Source material START
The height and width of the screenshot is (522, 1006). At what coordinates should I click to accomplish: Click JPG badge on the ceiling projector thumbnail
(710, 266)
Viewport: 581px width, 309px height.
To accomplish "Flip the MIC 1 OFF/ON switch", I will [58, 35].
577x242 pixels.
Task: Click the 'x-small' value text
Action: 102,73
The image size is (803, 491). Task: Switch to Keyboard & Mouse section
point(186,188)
Source material END
Source material START
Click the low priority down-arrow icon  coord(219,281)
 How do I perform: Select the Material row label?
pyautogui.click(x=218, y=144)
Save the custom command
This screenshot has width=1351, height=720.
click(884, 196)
Source material END
Source material START
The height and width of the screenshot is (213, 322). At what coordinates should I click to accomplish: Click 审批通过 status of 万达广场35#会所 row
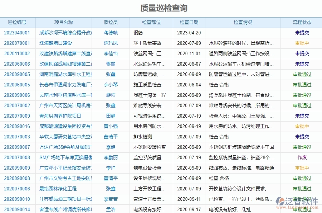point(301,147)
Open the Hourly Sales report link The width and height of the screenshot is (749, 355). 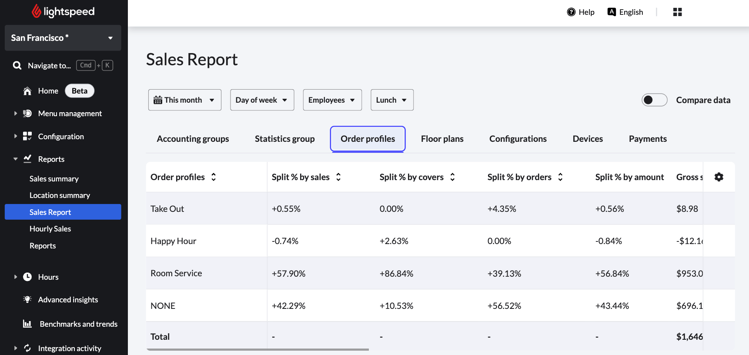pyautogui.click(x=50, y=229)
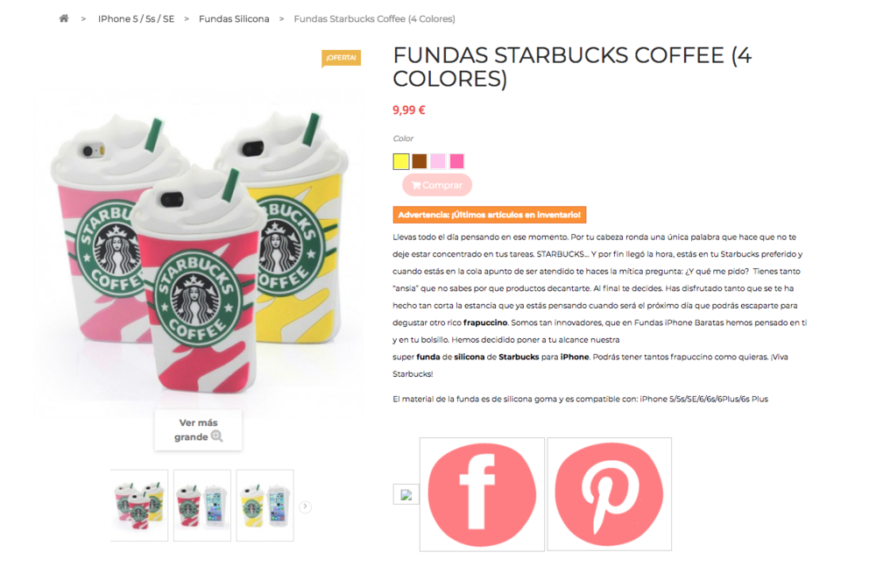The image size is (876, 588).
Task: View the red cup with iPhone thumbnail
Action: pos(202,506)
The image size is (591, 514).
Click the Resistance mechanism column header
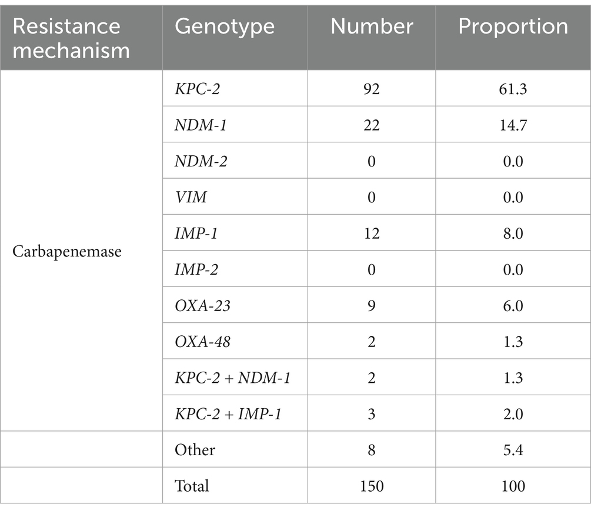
Source material END
Transcribe the records above from the line holding "The image size is (591, 514)." down to the line holding "Click the Resistance mechanism column header", inclusive, without adding anything.

Answer to the exercise:
The image size is (591, 514).
Click the Resistance mechanism column header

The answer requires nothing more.